You probably learned about the invention of the printing press in school. But you probably learned less about the invention of the font. Which is equally as important, if you think about it. Without fonts, it would just be a press with nothing to print. The very first font, Blackletter, was designed to mimic handwriting. But fonts have evolved through experimentation and creativity.

Each societal breakthrough in technology has coincided with the creation of typefaces. The Industrial Revolution saw a flood of new fonts. The computer boom of the late 20th century also saw inventive fonts arrive on our digital screens. Welcome to the world, Comic Sans.

As we are in the midst of a new technological revolution that puts more of an emphasis on virtual 3D spaces, it felt appropriate to dedicate this edition of People and Artifacts - A Design Deep Dive to the five most influential designers of typography from the last century.

But before we dive in, consider what makes for a great typeface.

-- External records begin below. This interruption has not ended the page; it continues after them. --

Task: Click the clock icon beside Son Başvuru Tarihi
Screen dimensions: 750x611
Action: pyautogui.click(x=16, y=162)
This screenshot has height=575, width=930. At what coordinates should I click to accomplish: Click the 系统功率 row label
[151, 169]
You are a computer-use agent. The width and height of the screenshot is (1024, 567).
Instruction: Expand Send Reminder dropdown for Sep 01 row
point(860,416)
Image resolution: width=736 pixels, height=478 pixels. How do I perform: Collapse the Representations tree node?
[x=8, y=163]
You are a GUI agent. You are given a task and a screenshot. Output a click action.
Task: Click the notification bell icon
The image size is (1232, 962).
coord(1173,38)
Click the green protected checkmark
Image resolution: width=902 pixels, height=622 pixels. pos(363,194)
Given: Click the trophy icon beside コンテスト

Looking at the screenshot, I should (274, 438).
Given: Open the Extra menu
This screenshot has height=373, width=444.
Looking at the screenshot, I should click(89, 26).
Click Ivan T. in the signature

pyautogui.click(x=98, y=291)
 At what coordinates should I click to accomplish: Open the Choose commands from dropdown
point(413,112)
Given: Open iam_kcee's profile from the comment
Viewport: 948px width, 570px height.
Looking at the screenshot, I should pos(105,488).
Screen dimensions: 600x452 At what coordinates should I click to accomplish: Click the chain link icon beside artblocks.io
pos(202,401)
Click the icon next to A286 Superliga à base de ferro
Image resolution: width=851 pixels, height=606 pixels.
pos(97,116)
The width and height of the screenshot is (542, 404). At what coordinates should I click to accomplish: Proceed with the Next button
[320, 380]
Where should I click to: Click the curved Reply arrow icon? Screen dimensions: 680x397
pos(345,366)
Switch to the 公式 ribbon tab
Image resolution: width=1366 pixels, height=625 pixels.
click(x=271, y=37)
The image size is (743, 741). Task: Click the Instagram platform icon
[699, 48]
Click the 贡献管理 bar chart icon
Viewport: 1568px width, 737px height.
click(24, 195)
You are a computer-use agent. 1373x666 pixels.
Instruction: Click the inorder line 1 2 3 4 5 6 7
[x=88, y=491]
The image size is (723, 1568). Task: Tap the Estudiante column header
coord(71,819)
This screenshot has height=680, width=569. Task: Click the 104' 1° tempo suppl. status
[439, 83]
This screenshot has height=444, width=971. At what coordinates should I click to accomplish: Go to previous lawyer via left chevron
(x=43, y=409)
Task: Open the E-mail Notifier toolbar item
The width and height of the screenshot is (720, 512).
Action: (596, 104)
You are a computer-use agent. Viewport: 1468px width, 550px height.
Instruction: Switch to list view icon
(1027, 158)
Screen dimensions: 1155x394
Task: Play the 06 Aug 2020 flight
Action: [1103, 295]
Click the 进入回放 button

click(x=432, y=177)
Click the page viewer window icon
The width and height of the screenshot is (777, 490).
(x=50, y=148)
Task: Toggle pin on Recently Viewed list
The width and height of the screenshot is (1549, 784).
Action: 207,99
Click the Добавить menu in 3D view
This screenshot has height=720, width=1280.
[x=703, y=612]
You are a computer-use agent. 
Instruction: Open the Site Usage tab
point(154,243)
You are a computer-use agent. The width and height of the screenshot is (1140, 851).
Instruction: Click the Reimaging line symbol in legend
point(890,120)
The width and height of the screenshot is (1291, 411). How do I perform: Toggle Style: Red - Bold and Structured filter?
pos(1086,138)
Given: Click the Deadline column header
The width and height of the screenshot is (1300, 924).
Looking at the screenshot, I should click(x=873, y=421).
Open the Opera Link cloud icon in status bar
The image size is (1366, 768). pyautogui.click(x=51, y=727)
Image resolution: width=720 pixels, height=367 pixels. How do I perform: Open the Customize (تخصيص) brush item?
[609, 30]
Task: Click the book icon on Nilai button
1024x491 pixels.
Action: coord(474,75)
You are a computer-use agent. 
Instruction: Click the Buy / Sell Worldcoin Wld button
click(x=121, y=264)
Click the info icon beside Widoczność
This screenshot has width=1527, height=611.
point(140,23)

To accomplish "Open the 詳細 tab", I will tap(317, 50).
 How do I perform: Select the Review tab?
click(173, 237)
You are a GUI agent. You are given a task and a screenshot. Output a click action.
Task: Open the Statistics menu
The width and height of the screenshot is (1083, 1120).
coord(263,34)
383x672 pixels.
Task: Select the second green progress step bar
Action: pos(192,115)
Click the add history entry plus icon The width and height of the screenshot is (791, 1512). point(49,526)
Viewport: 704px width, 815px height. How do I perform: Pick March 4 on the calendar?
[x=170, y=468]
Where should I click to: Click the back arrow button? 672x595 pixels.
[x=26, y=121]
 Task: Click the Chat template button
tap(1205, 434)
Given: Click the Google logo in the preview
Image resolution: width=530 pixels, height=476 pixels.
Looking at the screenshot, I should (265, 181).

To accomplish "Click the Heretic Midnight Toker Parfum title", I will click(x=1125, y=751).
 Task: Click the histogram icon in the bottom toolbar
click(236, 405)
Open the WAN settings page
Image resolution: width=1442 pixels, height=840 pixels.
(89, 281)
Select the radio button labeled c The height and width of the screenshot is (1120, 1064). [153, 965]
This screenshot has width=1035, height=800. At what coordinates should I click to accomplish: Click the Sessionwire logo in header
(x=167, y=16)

When we learn our ABCs as a child, we take for granted that an A looks like an A and a Z looks like a Z. The art of typography is all about balancing that clarity with creative expression. To be truly great, a font must be recognizable and distinct, showing its personality through nuance.

Let's see how these five designers elevated the art of typography.


Louise Fili (1951-)

Notable Works: Art Director of Random House’s Pantheon Books, Packaging and Restaurant identity Tate’s Cookies, Via Carota


The daughter of Italian immigrant school teachers, Louise Fili’s career got off to a prolific start. One of her early stops was as a senior designer for Herb Lubalin, the next designer featured in this list. As art director for Pantheon Books, she designed almost 2,000 book jackets, where use of font is paramount. In 1989, she opened her own graphic design studio. While the company has stayed the same small size of herself and two additional designers, Fili has been able to make a huge impact. Her firm focuses on strategic brand development for restaurants such as Via Carota and Juliana’s, as well as specialty food products including Tate’s Cookies and Marcus Samuelsson.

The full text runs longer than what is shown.